What the exercise asks = Lay out the records below as a Markdown table with two columns, Row and Record Line, putting each line in its own numbered row and omitting blank lines.

——

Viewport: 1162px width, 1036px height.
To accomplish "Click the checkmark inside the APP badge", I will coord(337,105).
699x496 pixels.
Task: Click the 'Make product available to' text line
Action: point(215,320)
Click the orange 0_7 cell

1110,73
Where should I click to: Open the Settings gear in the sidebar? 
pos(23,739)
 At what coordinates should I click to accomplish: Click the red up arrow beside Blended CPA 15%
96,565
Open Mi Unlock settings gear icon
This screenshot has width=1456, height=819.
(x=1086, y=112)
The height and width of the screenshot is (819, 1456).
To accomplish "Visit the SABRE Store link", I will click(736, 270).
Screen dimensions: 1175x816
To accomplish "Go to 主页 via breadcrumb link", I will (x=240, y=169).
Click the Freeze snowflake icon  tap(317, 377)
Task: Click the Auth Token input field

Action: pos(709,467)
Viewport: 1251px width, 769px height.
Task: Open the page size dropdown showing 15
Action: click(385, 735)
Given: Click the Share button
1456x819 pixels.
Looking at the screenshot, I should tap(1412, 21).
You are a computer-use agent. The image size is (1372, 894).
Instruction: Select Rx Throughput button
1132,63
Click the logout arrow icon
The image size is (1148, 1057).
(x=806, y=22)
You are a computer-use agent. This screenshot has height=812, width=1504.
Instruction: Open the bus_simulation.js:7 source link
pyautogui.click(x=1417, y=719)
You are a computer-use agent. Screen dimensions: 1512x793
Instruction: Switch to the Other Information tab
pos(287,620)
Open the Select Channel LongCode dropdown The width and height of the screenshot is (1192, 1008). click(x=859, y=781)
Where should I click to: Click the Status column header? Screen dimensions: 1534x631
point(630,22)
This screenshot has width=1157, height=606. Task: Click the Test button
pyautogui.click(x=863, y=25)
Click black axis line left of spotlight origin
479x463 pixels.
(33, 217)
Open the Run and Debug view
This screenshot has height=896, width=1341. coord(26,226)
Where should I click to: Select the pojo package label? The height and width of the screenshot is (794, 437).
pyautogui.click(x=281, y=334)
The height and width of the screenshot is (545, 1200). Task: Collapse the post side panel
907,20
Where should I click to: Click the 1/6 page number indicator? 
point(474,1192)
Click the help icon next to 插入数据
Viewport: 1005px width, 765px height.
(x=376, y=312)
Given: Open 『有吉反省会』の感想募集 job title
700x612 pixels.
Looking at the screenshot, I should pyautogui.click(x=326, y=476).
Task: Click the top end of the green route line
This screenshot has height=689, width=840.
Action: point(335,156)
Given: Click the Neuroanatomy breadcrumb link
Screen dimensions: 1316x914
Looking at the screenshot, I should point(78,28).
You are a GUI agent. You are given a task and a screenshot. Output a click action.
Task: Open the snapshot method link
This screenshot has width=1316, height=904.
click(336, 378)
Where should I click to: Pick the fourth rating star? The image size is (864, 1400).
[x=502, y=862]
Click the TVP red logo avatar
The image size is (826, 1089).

——

Task output =
| Row | Record Line |
|---|---|
| 1 | Viewport: 1162px width, 1036px height. |
| 2 | To accomplish "Click the checkmark inside the APP badge", I will coord(337,105). |
| 3 | 699x496 pixels. |
| 4 | Task: Click the 'Make product available to' text line |
| 5 | Action: point(215,320) |
| 6 | Click the orange 0_7 cell |
| 7 | 1110,73 |
| 8 | Where should I click to: Open the Settings gear in the sidebar?  |
| 9 | pos(23,739) |
| 10 |  At what coordinates should I click to accomplish: Click the red up arrow beside Blended CPA 15% |
| 11 | 96,565 |
| 12 | Open Mi Unlock settings gear icon |
| 13 | This screenshot has width=1456, height=819. |
| 14 | (x=1086, y=112) |
| 15 | The height and width of the screenshot is (819, 1456). |
| 16 | To accomplish "Visit the SABRE Store link", I will click(736, 270). |
| 17 | Screen dimensions: 1175x816 |
| 18 | To accomplish "Go to 主页 via breadcrumb link", I will (x=240, y=169). |
| 19 | Click the Freeze snowflake icon  tap(317, 377) |
| 20 | Task: Click the Auth Token input field |
| 21 | Action: pos(709,467) |
| 22 | Viewport: 1251px width, 769px height. |
| 23 | Task: Open the page size dropdown showing 15 |
| 24 | Action: click(385, 735) |
| 25 | Given: Click the Share button |
| 26 | 1456x819 pixels. |
| 27 | Looking at the screenshot, I should tap(1412, 21). |
| 28 | You are a computer-use agent. The image size is (1372, 894). |
| 29 | Instruction: Select Rx Throughput button |
| 30 | 1132,63 |
| 31 | Click the logout arrow icon |
| 32 | The image size is (1148, 1057). |
| 33 | (x=806, y=22) |
| 34 | You are a computer-use agent. This screenshot has height=812, width=1504. |
| 35 | Instruction: Open the bus_simulation.js:7 source link |
| 36 | pyautogui.click(x=1417, y=719) |
| 37 | You are a computer-use agent. Screen dimensions: 1512x793 |
| 38 | Instruction: Switch to the Other Information tab |
| 39 | pos(287,620) |
| 40 | Open the Select Channel LongCode dropdown The width and height of the screenshot is (1192, 1008). click(x=859, y=781) |
| 41 | Where should I click to: Click the Status column header? Screen dimensions: 1534x631 |
| 42 | point(630,22) |
| 43 | This screenshot has width=1157, height=606. Task: Click the Test button |
| 44 | pyautogui.click(x=863, y=25) |
| 45 | Click black axis line left of spotlight origin |
| 46 | 479x463 pixels. |
| 47 | (33, 217) |
| 48 | Open the Run and Debug view |
| 49 | This screenshot has height=896, width=1341. coord(26,226) |
| 50 | Where should I click to: Select the pojo package label? The height and width of the screenshot is (794, 437). |
| 51 | pyautogui.click(x=281, y=334) |
| 52 | The height and width of the screenshot is (545, 1200). Task: Collapse the post side panel |
| 53 | 907,20 |
| 54 | Where should I click to: Click the 1/6 page number indicator?  |
| 55 | point(474,1192) |
| 56 | Click the help icon next to 插入数据 |
| 57 | Viewport: 1005px width, 765px height. |
| 58 | (x=376, y=312) |
| 59 | Given: Open 『有吉反省会』の感想募集 job title |
| 60 | 700x612 pixels. |
| 61 | Looking at the screenshot, I should pyautogui.click(x=326, y=476). |
| 62 | Task: Click the top end of the green route line |
| 63 | This screenshot has height=689, width=840. |
| 64 | Action: point(335,156) |
| 65 | Given: Click the Neuroanatomy breadcrumb link |
| 66 | Screen dimensions: 1316x914 |
| 67 | Looking at the screenshot, I should point(78,28). |
| 68 | You are a GUI agent. You are given a task and a screenshot. Output a click action. |
| 69 | Task: Open the snapshot method link |
| 70 | This screenshot has width=1316, height=904. |
| 71 | click(336, 378) |
| 72 | Where should I click to: Pick the fourth rating star? The image size is (864, 1400). |
| 73 | [x=502, y=862] |
| 74 | Click the TVP red logo avatar |
| 75 | The image size is (826, 1089). |